Una familia camina 600 kilómetros con 1.700 ovejas para que una tradición no desaparezca


En pleno siglo XXI, en el año 2026, hay tradiciones que ya se han perdido y otras que sobreviven por el empuje de generación en generación. Tal es el caso de una familia de España que camina 600 kilómetros con 1.700 ovejas para que sus costumbres no desaparezcan.
La dureza de las ciudades, el ritmo diario, las pantallas y contemporaneidad ganaron muchas batallas en terrenos donde la paciencia, el trabajo duro y poco repetitivo se impone. Sin embargo, en diversos rincones del planeta todavía sobreviven algunas reglas milenarias que resisten cualquier embate.
Se trata de la lucha por la supervivencia de una identidad que se niega a ser sepultada por el progreso y los cambios de ritmo. Hablamos de los pastores transhumantes (practican la trashumancia, un tipo de pastoreo en el que trasladan sus rebaños estacionalmente en busca de mejores pastos y climas).
Su viaje se extiende durante semanas bajo condiciones climáticas impredecibles. Pero eso es lo de menos. La importancia no es solamente la de buscar mejores condiciones para su ganado, sino seguir con aquello que es tan propio que no puede desaparecer.

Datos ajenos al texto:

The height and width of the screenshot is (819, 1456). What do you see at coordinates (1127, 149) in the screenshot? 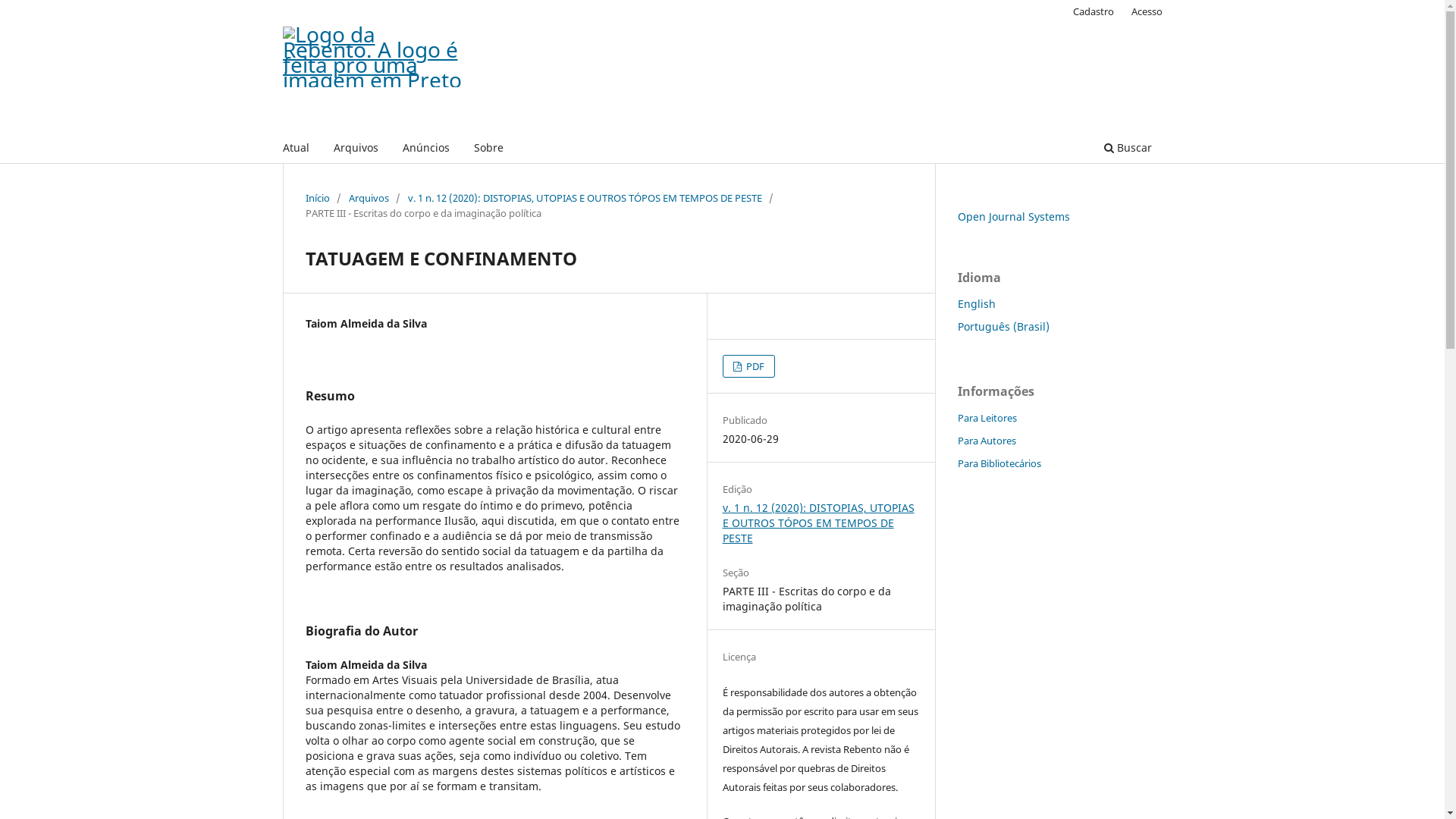
I see `'Buscar'` at bounding box center [1127, 149].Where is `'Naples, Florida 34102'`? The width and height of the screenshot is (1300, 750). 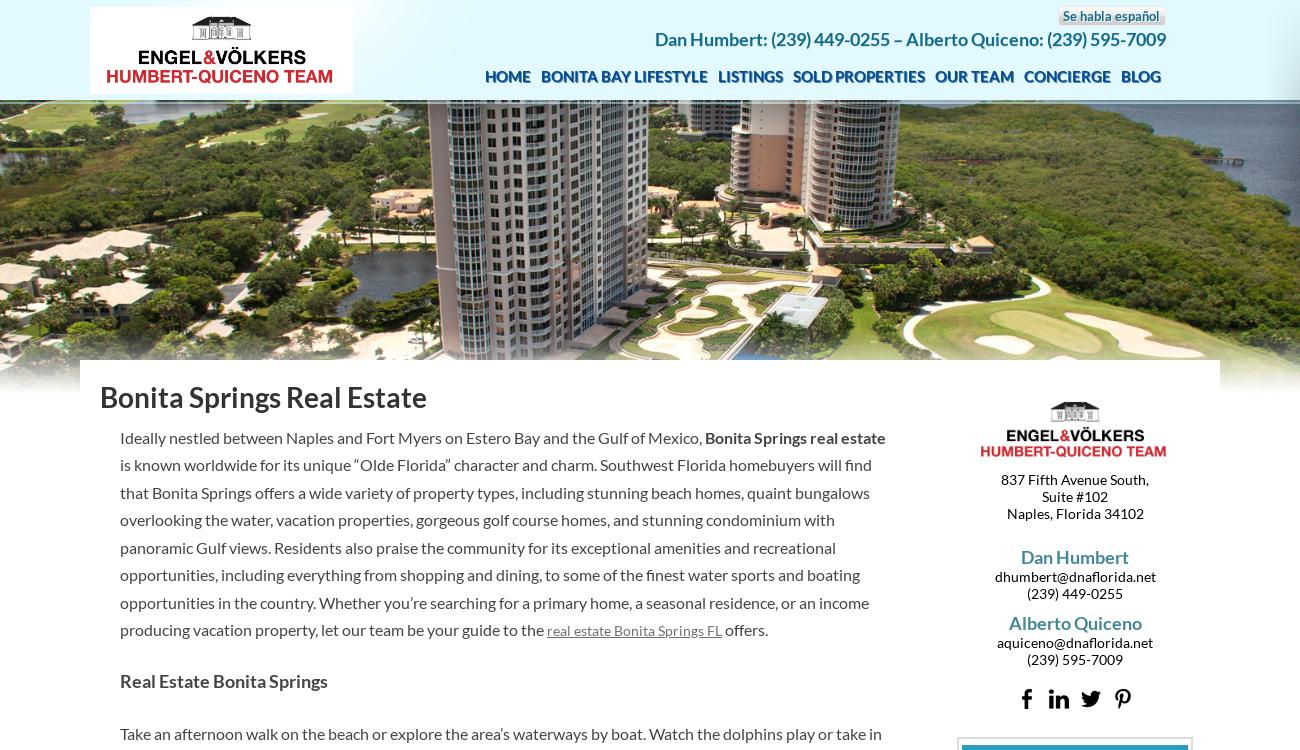
'Naples, Florida 34102' is located at coordinates (1074, 512).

La tecnología y posibilidades de hoy en día permitirían otro tipo de pastoreo, pero la relevancia de guiar a la masa de animales a través de terrenos sinuosos, caminos de tierra y más, excede las posibilidades que da la comodidad.
En las últimas semanas, un relato proveniente de España capturó el interés público, centrado en una familia que defiende sus tradiciones como algo innegociable. Conforme a lo reportado por medios españoles, entre ellos el portal de la Corporación de Radio y Televisión Española (RTVE), la trashumancia suele asociarse con la imagen de un pastor que actúa en solitario; sin embargo, esta situación particular difiere de esa norma.
Indican que esta forma de pastoreo, muy habitual en el siglo pasado, se fue perdiendo con la posiblidad de compra de comida para los animales en los meses más secos. Sin embargo, José Manuel Sánchez, la cabeza de esta familia, no quiere que esta tradición se pierda.
La historia que rescata la Web española asegura que hace unos cuatro años una sequía obligó al hombre a llevar a sus ovejas hasta una montaña porque en su finca no había pasto suficiente para alimentarlas. Luego de este hecho, aunque haya comida para los animales cercana a su casa, el hombre prefiere que la trashumancia siga viva, y realiza una ruta de más de 600 kilómetros junto a su familia.
En su travesía kilométrica, pasan 40 días caminando, que atraviesan las provincias esapañolas de Cáceres, Toledo, Ávila y Valladolid hasta su destino final: Prioro, en la montaña leonesa.
Según indican, la ruta la hace junto a sus padres y otros familiares. Aseguran que, Jose Manuel padre fue pastor trashumante en su juventud y ahora se dedica a conducir uno de los coches en los que llevan sus cosas. Además, es el encargado de preparar la comida para todos.
La tradición viene desde los ancestros de esta familia, y Sánchez es la sexta generación dedicada a esta tradición. Además, ya dijo que, como busca que esta tradición siga viva, se lo intentará transmitir a su hijo. Habrá que ver, finalmente, si el joven toma la posta o no.